It’s tradition for all mainline Pokémon games to let you find a fossil of a previously extinct monster, only to let you revive the dinosaur-era creature. Sword and Shield appear to be no different ... until you actually bring your poor fossil to life. That’s when you realize that the world of Pokémon doesn’t actually have the crucial practice known as peer-reviewed science.
This time around, you have to find two separate fossil pieces, which the professor on route 6 will combine to make what are, frankly, total abominations. There are four possible results: Dracozolt, Arctozolt, Dracovish, and Arctovish. Each one looks like you’re mashing together two totally different creatures which shouldn’t be whole, which makes sense, because that’s exactly what you’ve done. Every fossil Pokémon looks like they are in pain — which they probably are, because they aren’t supposed to exist like this.
What’s particularly funny (or horrible) about all of this is that, if you look at the Pokédex entries for these Frankenstein’s Pokémon, the game acts as if the creatures were supposed to look like this. Actually, the Pokédex seems to make up a justification for how the mishmashes might have lived during ancient times. Dracozolt’s entry, for example, states:
In ancient times, it was unbeatable thanks to its powerful lower body, but it went extinct anyway after it depleted all its plant-based food sources.
The powerful muscles in its tail generate its electricity. Compared to its lower body, its upper half is entirely too small.
Here’s the thing, though: Any rational human being can look at the monster that is Dracozolt, pictured above, and conclude that the top half and the bottom half literally do not go together. Not in a “this evolutionary branch was doomed to die” sort of way, mind you. I mean literally. The only reason the tiny top half and the enormous bottom half are roaming around together is because science forced them to exist that way.
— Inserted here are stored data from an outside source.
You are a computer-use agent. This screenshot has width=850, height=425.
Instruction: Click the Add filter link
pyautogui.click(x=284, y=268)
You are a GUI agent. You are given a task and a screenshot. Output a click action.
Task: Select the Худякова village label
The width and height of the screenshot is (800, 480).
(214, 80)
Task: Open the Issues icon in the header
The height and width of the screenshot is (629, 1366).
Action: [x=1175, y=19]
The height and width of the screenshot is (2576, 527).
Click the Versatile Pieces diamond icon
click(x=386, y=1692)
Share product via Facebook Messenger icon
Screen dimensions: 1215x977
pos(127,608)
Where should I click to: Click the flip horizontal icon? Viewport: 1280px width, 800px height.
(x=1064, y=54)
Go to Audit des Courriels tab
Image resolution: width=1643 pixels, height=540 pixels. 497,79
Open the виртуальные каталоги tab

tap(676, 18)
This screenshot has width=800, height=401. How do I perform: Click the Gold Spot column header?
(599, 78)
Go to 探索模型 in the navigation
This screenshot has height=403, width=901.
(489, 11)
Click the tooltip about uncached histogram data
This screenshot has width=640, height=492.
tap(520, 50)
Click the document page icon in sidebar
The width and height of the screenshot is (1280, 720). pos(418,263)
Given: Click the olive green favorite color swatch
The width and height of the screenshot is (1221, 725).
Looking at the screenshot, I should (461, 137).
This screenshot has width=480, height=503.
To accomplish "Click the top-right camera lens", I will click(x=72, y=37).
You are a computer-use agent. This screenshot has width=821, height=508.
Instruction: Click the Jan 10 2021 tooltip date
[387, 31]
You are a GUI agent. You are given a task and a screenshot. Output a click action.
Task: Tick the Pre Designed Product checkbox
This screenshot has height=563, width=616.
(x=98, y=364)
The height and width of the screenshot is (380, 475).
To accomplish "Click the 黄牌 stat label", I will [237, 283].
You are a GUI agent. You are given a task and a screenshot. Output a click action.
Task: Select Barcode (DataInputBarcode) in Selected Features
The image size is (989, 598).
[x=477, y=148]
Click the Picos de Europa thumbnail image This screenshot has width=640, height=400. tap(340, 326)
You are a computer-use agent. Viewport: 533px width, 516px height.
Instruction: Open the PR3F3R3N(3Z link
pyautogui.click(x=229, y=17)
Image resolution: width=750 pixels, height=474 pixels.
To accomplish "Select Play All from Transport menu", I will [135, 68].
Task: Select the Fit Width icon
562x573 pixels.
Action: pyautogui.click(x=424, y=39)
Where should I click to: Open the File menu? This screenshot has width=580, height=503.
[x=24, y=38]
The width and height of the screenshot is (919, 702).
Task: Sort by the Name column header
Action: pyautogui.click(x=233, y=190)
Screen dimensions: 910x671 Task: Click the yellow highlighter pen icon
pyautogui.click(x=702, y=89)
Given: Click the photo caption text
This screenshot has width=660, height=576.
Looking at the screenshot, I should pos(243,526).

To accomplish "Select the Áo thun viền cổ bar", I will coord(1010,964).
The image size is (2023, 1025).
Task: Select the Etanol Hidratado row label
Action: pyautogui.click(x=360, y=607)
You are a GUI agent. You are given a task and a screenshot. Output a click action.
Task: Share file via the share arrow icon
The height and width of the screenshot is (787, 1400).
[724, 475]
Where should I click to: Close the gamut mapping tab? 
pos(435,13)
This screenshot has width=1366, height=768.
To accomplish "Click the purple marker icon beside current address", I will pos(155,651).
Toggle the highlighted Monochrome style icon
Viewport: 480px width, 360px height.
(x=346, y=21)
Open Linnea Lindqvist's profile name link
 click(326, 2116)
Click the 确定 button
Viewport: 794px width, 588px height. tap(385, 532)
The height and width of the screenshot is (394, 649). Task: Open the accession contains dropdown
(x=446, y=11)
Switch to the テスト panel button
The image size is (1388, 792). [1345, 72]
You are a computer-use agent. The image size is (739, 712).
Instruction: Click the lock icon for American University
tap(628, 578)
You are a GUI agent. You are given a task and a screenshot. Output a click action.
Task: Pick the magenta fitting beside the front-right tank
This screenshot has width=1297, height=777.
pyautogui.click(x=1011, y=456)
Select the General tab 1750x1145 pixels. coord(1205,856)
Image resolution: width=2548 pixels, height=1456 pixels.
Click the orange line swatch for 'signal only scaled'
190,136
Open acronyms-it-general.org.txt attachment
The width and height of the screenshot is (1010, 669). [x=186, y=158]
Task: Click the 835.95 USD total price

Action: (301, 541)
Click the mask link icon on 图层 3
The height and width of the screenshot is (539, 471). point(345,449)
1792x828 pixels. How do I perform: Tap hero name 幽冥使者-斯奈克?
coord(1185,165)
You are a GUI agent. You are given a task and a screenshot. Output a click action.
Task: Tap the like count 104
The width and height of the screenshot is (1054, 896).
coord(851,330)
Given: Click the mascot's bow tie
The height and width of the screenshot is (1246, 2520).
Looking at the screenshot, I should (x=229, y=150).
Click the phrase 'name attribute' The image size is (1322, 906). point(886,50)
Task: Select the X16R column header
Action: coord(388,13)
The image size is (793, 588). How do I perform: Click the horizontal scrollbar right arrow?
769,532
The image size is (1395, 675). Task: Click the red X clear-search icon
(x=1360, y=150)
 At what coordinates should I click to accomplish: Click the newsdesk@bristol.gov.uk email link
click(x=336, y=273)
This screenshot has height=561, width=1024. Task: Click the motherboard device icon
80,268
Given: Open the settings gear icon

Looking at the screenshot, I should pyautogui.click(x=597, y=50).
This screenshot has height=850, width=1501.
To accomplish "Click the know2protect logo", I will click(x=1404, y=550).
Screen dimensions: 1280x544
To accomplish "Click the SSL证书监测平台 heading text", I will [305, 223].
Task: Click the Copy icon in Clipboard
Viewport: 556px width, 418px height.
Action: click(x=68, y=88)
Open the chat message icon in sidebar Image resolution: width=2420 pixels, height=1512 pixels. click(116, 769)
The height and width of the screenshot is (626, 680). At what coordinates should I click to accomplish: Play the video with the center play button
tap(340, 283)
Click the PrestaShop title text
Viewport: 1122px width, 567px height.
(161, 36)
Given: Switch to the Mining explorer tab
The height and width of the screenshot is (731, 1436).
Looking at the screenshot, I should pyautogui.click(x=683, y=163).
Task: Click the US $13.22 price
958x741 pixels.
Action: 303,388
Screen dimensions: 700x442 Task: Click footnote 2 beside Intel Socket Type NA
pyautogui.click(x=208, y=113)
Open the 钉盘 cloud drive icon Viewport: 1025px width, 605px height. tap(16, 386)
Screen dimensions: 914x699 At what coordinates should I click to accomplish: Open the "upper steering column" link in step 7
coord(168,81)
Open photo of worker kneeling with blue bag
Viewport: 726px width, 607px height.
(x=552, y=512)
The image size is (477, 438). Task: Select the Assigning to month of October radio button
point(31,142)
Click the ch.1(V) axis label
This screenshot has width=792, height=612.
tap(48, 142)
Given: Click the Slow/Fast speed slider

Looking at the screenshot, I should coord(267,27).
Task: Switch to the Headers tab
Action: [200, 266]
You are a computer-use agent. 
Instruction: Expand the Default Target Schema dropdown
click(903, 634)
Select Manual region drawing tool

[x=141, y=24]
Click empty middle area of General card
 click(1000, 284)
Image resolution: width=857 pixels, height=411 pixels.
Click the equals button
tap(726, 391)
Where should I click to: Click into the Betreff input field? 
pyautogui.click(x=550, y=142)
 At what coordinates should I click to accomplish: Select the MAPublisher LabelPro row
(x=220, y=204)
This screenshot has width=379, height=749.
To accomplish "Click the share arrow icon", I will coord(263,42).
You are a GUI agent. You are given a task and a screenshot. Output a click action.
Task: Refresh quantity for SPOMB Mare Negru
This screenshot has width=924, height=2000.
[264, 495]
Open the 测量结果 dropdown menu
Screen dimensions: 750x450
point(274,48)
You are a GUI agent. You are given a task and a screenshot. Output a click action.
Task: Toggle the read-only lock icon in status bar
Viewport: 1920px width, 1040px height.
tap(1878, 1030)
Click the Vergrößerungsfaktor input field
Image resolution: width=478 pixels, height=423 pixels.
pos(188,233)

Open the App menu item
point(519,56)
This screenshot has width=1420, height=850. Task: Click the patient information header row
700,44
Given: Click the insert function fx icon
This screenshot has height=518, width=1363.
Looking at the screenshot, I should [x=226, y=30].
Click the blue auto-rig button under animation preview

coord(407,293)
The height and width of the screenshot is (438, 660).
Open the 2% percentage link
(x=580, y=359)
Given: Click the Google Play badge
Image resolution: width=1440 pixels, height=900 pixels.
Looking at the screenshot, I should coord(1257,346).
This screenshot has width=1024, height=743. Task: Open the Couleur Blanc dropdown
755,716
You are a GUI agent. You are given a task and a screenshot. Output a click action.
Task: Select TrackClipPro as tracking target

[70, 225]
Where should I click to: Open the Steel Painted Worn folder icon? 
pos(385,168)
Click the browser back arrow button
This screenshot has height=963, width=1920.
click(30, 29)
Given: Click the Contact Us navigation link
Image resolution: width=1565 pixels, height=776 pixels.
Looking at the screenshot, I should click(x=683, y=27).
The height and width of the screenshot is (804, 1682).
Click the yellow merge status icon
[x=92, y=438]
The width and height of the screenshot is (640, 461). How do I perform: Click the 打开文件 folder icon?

And yet, the Pokédex entries for all the fossil Pokemon try to find justifications for their respective creatures.
Dracovish, pictured above, has a particularly hilarious entry because it both comes up with an extinction justification while admitting that the monster is a paradox.
Powerful legs and jaws made it the apex predator of its time. Its own overhunting of its prey was what drove it to extinction.
Its mighty legs are capable of running at speeds exceeding 40 mph, but this Pokémon can’t breathe unless it’s underwater.
You’re telling me this monster was running around at high speeds on land ... where it can’t breathe? Sure, OK.
Another Pokédex would have us believe that Arctozolt, pictured above, was once totally a real creature that went extinct because it “moved too slow.” Oh, and it just somehow happens to have the same exact head Dracozolt. Yup!
Meanwhile, Arctovish, which you can see above, supposedly went kaput because it has a hard time eating. Its mouth is on top of its head, you see. Sure seems like a weird place for a creature to have an orifice given the orientation of the rest of the body. Unless, of course, it’s not supposed to exist like this. It’s probably no surprise that the Pokédex entry says poor Arctovish has “breathing difficulties.” What hath science wrought? Nothing more than pain and misery in a game largely meant for children!
The whole thing seems to be an elaborate joke about a real-world fossil phenomenon, and in this respect, England — the region which Sword and Shield seem to draw inspiration — is particularly notorious. The infamous Piltdown Man, for instance, had archaeologist Charles Dawson trying to pass off an assortment of remains from different sources as an ancient human. Piltdown Man was supposed to be the missing link between humans and apes. Piltdown Man is also not real. Dawson allegedly combined the remains of orangutans and humans in an attempt to pass it off as an actual creature, only for the whole thing to get outed as a fraud. I can only imagine what Piltdown Man would have looked like if we had the technology to bring it back to life, as Pokémon does.
Here’s the thing, though: The Pokédex is supposed to be the authority on Pokémon for the rest of the world. And here we have proof that it’s clearly just making shit up. What else have we taken as fact from the Pokédex which may not be true? Can we trust it at all?
Think about it. The main source of information for all Pokédex entries are essentially 10-year-olds out on adventures, led by “professors” who, despite years of study, seem strangely clueless about the subject they’re supposed to be experts in. I’m never going to look at the Pokédex the same after Sword and Shield.